What's needed is a formally defined CI spec(s). Common is bad for the same reason any monopoly is bad. Formally-defined solves some of the same problems common is solving where it's important to be protected from random failures of the sole provider, but it also makes it, at least theoretically, easier to have multiple providers.

This is similar to how C is different from Make. C is a standard that anyone can implement, while make is a weird language defined by its implementation that some tried to reimplement, but by doing so only increased the insanity of compatibility issues.

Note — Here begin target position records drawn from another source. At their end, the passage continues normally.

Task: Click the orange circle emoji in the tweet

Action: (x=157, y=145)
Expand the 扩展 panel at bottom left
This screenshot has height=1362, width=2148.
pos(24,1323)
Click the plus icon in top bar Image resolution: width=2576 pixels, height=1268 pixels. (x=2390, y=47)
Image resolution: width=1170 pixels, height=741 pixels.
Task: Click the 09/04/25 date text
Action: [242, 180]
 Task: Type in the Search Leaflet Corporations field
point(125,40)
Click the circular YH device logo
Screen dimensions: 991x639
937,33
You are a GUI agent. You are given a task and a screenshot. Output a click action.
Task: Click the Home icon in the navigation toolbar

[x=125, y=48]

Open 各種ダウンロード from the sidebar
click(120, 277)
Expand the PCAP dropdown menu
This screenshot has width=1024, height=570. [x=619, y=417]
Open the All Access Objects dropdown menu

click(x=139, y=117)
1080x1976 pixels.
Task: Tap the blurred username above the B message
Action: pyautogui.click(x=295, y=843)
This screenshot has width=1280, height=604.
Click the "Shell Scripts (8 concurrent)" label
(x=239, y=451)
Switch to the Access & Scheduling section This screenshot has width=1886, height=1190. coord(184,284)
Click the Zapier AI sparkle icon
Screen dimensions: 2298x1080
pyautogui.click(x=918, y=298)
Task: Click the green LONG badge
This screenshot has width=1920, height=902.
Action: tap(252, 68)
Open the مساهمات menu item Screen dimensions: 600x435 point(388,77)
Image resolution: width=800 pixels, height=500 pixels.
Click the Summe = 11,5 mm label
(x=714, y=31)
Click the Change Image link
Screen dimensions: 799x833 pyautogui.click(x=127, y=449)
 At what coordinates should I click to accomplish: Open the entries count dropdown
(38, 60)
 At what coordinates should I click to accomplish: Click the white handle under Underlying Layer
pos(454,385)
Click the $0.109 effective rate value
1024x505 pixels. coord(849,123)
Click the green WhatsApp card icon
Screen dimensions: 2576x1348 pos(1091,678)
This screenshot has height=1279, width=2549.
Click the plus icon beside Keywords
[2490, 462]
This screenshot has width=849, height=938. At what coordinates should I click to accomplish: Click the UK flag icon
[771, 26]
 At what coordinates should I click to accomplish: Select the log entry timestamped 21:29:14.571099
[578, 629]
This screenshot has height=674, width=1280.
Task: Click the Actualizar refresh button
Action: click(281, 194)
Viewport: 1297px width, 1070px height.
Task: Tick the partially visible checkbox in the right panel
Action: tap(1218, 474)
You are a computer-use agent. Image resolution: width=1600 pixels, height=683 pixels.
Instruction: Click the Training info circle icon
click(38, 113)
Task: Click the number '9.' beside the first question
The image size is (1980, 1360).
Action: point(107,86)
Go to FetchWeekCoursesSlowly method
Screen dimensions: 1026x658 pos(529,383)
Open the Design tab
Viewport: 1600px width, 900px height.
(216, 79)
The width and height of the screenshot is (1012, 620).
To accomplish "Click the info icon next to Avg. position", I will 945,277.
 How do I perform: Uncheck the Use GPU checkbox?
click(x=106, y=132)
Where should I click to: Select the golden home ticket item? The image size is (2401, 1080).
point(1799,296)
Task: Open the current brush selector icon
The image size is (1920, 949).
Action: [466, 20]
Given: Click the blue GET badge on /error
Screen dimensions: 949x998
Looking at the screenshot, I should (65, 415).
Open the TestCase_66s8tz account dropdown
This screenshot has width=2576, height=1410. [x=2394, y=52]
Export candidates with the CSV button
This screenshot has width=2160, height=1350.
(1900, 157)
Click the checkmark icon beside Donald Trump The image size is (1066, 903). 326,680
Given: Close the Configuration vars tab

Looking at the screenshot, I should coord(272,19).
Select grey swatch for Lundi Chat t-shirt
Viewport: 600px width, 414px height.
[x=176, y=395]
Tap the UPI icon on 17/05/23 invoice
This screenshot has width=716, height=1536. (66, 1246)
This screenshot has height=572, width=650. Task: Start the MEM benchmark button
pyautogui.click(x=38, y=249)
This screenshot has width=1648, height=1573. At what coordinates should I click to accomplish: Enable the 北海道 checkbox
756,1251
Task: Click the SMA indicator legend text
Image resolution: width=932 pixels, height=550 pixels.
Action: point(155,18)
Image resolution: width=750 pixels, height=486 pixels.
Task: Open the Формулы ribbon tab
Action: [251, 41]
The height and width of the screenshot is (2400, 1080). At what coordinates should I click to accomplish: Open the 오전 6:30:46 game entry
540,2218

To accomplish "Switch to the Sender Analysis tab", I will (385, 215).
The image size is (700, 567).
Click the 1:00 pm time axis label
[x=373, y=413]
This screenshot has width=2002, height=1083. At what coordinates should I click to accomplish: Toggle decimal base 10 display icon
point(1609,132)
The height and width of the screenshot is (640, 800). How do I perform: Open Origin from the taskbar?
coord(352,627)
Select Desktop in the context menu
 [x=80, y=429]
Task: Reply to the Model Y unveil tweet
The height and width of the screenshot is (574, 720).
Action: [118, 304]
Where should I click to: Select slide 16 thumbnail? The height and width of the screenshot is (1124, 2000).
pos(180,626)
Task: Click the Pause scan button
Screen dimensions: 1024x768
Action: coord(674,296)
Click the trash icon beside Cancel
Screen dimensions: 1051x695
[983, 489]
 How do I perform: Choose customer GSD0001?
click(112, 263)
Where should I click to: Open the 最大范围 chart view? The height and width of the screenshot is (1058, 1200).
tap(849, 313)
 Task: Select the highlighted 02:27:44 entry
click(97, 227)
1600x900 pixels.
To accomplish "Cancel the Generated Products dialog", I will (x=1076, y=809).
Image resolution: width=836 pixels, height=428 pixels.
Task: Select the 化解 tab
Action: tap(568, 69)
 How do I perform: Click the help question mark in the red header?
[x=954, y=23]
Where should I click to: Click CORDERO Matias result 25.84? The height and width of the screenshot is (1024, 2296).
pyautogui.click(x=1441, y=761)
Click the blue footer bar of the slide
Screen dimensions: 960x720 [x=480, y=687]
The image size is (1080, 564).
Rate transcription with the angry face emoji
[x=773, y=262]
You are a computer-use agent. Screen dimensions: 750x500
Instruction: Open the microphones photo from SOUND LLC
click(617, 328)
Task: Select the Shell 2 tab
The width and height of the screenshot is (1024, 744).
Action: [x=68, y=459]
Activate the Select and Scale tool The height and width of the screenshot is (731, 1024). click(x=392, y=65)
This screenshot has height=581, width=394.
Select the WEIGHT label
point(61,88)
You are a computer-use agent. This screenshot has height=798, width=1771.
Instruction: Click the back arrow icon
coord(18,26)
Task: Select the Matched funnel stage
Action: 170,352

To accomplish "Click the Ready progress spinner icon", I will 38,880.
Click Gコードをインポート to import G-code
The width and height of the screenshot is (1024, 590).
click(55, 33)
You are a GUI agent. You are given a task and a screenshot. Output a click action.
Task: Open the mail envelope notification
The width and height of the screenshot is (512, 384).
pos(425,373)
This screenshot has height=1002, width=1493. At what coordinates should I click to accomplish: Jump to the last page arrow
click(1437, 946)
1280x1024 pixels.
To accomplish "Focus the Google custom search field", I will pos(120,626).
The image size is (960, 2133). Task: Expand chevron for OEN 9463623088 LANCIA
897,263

Of course there were multiple attempts to make common / standard definitions for general-purpose automation tools. Make is one of those, Ant is another one, and there's plenty more. I'm not sure why none really sticks around to the point of becoming a universally accepted tool / standard. Some reasons I can think about are: languages build special-purpose automation tools around their implementation which are often the selling point of the language, an attempt to sell it to developers, so the authors are disincentivized from making them general-purpose. There isn't a consensus on what such tools should do and what kind of guarantees they need to offer. Some such guarantees may come with a price, sometimes very steep price, so would be hard to sell. Eg. something like tup offers highly reliable reproducible and isolated builds, but at a cost of complexity and resources, whereas something like Make offers no guarantees, but is easier to get started with and to be productive.

Maybe it could be possible to extract just the component of CI that deals with the "skeleton" of automation, defining abstract tasks, dependencies between them etc... but then immediately there'd be plenty of systems that'd try to complement this automation with their own (proprietary) extensions which would circle us back to the initial problem...


The business case for CI vendors is at odds with a common spec.

Otherwise any customer who gets a bill for more than a few dollars will replace them with a VM and copy of Jenkins.


My approach is to write bash scripts that do the heavy lifting, and use of pipes and output redirection to coordinate the individual "steps". For example, one script would run the test suite, and another would process the code coverage reports.

In CI, it now just needs to run the scripts in the correct order.


The source code of the actions is in your repo. This is more of the problem of relying on proprietary software; if the company that makes it dies, you die too!